The roundtable marked the third straight year that Sunnylands has promoted the art of filmmaking as part of the AFI-DOCS film festival. Along with an evening reception for filmmakers at Old Ebbitt Grill, a tavern just a block away from the White House, Sunnylands has convened a roundtable at DACOR Bacon each year to focus one aspect of the filmmaking industry. The first year was devoted to exploring issues that women filmmakers face. In the second year, garnering financial support for documentaries took center stage.
In 2016, the roundtable consisted of the Pakistani filmmakers who are attempting to gain a foothold in the industry and expose their work to Western viewers.
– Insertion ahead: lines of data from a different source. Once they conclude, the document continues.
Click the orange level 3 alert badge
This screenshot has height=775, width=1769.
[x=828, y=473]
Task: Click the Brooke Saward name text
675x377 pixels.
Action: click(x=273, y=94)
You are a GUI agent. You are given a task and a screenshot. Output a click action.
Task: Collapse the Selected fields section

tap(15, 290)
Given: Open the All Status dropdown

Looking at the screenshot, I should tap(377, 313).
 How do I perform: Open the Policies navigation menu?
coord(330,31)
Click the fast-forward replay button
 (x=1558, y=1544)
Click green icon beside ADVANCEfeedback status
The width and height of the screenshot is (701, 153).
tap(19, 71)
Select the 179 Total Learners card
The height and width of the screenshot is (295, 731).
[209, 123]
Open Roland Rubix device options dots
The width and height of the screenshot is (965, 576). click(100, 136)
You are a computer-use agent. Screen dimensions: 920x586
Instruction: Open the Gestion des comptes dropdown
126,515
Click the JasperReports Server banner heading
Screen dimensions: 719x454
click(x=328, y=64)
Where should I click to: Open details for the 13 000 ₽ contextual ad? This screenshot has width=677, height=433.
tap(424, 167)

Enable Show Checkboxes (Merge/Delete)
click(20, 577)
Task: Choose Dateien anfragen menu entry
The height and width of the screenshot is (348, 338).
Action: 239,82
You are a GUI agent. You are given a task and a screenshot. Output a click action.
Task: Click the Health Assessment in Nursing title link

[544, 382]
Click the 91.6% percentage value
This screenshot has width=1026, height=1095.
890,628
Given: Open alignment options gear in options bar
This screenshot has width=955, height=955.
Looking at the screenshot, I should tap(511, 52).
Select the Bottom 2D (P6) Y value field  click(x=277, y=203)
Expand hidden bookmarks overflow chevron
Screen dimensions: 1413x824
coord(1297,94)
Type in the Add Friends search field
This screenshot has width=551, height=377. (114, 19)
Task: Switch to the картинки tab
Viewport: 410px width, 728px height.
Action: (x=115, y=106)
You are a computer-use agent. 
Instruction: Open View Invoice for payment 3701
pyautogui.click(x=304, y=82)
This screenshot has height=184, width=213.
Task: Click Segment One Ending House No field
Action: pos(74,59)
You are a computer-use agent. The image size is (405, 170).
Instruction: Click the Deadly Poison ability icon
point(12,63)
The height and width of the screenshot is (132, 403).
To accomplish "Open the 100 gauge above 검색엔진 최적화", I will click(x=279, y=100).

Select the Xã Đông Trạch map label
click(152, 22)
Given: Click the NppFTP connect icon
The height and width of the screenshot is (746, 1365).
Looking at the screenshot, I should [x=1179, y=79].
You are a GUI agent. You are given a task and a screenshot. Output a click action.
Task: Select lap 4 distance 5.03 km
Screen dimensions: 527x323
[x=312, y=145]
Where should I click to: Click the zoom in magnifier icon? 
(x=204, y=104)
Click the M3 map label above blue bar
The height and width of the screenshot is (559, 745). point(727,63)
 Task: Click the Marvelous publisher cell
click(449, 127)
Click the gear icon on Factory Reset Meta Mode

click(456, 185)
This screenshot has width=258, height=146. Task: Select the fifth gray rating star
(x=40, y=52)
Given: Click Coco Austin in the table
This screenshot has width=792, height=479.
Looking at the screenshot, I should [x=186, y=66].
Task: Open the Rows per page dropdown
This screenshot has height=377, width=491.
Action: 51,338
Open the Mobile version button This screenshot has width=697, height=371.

The filmmakers heard from speakers such as Debra Zimmerman, executive director of the non-profit Women Make Movies, and Iram Parveen Bilal, a writer and director whose movies are attracting attention on the film festival circuit. Both speakers emphasized the importance of networking at festivals such as AFI-DOCS and of the persistence required to get films into the hands of those who can distribute them effectively.
“These kinds of discussions are critical to building international film communities, and Sunnylands has played such a vital role in connecting artists from around the world,” Collins said.
Speaking before the roundtable began, Sunnylands President Geoffrey Cowan (2010-2016) noted that Walter and Leonore Annenberg were lifelong proponents of the arts who regularly invited film legends to their winter estate in Rancho Mirage. Leonore Annenberg, he noted, was raised by her uncle, Columbia Pictures founder Harry Cohn and his wife, Rose. “We think of Sunnylands as a place that carries on that film tradition,” Cowan said.